In 2015, there were 8,000 casualties caused by drink-driving alone. Professor Ian Gilmore continued:

“The time has come for the Government to take an evidence-based approach to controlling the supply of and reducing the demand for a legal drug which is sold on virtually every street corner, sometimes at pocket money prices.”

Photo of Paul Flynn Paul Flynn Labour, Newport West

Portugal de-penalised drug use in 2001 and, as a result, halved the number of heroin users in the country, and the number of deaths has fallen from 80 a year to 16 a year. In the 30 years in which my right hon. Friend and I have been in the House, can she think of any initiative by any Government that has reduced drug harm so spectacularly?

Photo of Diane Abbott Diane Abbott Shadow Home Secretary

My hon. Friend is a passionate proponent of decriminalisation, and I think that he makes his own case.

The strategy claims that the Psychoactive Substances Act 2016 has been hugely successful in stopping the proliferation of legal highs. It is true that in the first six months since the Act came into force nearly 500 people were arrested. However, as various drug charities suspected, despite those measures demand for the substances continues to increase. So-called legal highs have simply been pushed into the black market or on to the internet, which I suspect is why the Government have in the same breath claimed that they will focus on eliminating the vast range of problems that these substances cause. That exposes something that the Opposition made clear during the passage of the Act: legislation is effective only if there is a wider strategy in place.

The strategy has now been produced, but meanwhile legal highs are more dangerous than ever, affecting the poorest and most vulnerable in society. It remains the case that too many people, particularly women, go to prison without a drug habit and leave with a drug habit. I believe that Ministers, working with the Ministry of Justice, could do a great deal more to make our prisons drug-free zones. It is an elementary issue, but one that the Government continue to fail to address.

I am sure that most Members were as alarmed as I was last year by CCTV footage of a drone making deliveries to a prison. That is the favoured manner of getting contraband, in the form of mobile phones, weapons and drugs, into our prisons. There are no easy answers, but if there are not enough guards to guard the prisoners, I find it hard to believe that they could devote much time to searching one another or taking down drug-mule drones. My hon. Friend the shadow Secretary of State for Justice has repeatedly said that the decimation of prison officer numbers under the Conservatives is a key reason for the Government’s inability to stem the growing influx of drugs into prisons. What specific extra staffing resources will be given to prisons to enable officers and prison authorities to meet the objectives of the new drugs strategy?
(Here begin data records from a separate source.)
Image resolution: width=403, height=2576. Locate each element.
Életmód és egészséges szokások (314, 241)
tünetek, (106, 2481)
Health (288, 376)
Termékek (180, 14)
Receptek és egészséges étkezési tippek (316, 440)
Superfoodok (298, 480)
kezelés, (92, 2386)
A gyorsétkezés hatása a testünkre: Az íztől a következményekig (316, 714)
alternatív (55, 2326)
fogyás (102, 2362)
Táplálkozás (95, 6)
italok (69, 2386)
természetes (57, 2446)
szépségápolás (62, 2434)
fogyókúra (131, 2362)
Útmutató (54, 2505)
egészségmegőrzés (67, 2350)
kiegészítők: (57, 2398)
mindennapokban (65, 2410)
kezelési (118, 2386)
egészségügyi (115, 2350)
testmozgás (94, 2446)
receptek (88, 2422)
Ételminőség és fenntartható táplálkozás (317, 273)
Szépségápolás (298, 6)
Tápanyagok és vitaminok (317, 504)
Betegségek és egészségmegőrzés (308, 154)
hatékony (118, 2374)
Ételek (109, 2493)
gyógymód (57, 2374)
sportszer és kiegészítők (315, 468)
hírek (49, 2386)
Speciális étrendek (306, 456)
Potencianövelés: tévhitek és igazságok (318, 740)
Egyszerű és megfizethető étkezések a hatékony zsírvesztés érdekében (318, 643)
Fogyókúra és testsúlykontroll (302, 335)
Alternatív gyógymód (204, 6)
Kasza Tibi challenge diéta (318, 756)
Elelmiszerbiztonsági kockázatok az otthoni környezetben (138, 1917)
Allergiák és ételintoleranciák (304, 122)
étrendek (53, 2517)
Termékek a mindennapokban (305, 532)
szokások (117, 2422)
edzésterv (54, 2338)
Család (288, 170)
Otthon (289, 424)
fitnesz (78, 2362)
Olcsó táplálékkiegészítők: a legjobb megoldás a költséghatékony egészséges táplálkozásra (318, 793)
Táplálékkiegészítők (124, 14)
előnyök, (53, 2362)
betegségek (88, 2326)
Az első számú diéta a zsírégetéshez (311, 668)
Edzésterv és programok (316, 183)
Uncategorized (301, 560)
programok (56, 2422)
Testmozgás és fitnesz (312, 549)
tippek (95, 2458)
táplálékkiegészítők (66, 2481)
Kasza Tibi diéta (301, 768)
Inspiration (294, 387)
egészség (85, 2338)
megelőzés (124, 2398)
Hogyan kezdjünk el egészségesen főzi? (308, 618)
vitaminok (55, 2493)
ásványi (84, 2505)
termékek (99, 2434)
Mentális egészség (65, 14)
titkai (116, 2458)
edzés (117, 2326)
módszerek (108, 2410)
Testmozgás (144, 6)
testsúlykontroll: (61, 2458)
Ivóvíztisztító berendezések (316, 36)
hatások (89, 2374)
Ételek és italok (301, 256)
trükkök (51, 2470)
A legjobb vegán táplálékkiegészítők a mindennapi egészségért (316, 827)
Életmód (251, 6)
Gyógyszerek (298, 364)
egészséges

The Minister referred to global issues and to the international war on drugs, but she will be aware that it is largely regarded as failing. We would like to hear how Ministers plan to make the international war on drugs more successful than it has been. There are some aspects of the strategy that we welcome. For example, it is excellent that greater efforts will be made to provide young people with effective, evidence-based drug prevention education. As a parent, I think that most parents are unable to keep up with the kinds of drugs that young people are discovering nowadays. As I said earlier, it is very important that prisoners are given more help to get into recovery and that their progress is monitored closely. We need far clearer and more explicit guidelines on the value of opioid maintenance treatment which, if properly implemented, allows many people with opioid dependence to live their life and, crucially, prevents overdoses.

Another important aspect of the strategy is its recognition that people can slip through the cracks of dual diagnosis of mental health problems and problem substance use. I am glad that the strategy, at least in principle, wants those people to be better catered for, rather than shunted between services that are reluctant to take on complex and demanding cases.

There is a tendency to regard drug use and abuse as a personal failure. We in the Opposition would rather regard it as a societal failure. We say that any drug strategy has to look at the broader picture, including what is happening in society and the resources available. Although we welcome the drug strategy in principle, we question whether the resources or the will is there to make its worthy aims real and manifest.

Photo of Crispin Blunt Crispin Blunt Conservative, Reigate 2:09, 18 July 2017

I suspect that Norman Lamb and I will have sympathy with my hon. Friend the Minister, given the bounds within which she has had to present this strategy to the House. She presented the strategy with candour; my only concern is whether she really believes in it. As I will discuss, the evidence from around the world is that the approach within the strategy is profoundly mistaken and simply not working.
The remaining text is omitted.